We are happy to announce that the 30th recipient of The Working Class Creatives Grant is Alun Hughes. Alun is a poet and singer living in Stroud, Gloucestershire. Alun sent us a selection of his poems and we were truly enamoured by them. The chunky weight of the words he uses, like they are strange and special, a kind of magic. I think his poems make language feel exciting or visceral - that’s so rare. Mostly, we love that his work can be enjoyed as words on a page and as music! As something heard and felt in so many ways.
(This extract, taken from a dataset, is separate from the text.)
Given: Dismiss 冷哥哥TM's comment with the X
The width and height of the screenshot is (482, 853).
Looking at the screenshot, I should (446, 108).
It felt like a good fit for him and his work, and we are really pleased to be able to support him in his work towards becoming a full time writer.

BIO: Alun Hughes is a poet and singer, a single parent of two teenage boys, living in Stroud, Gloucestershire. In 2020, he received a MA Creative Writing with Distinction from Bath Spa University. In 2021, he was a digital writer in residence with Dialect at the Cotswold Water Park and won third prize in the Troubadour International Poetry Competition. In 2022, he was shortlisted for the Laurie Lee Prize. Alun started working on land in 2000 as a farmhand on an organic farm just north of Lewes, Sussex. Since then, he has worked as a woodsman, yurt maker, hedge layer, teacher of woodland management and green woodwork. In 2008, he became involved in designing and facilitating courses in nature-based practice and wilderness work. Alun’s poetry pamphlet Down the Heavens, is published by Yew Tree Press. Somewhere Somewhere, an album of nine poems from the collection to original soundtracks, made with the band Lensmen, is out now on the Irregular Patterns label.

He is currently in the research and development phase for a book of poems/prose poems that begin their life in natural ecologies. The primary source material are moments during prolonged solo exposures in nature. This involves extensive field research in various British landscapes to glean this material. The element of desk-based research and writing time involves looking at their individual and joint qualities from the perspectives of myth, folk/tree lore, sonic (including indigenous languages), botanical, biological and historical. These diverse prisms of understanding may create assemblages, ensembles, eco poetic, polyphonic experiences. His hope is that these polyphonies begin to locate song lines in the land, a dialect of co-existence with the non-human.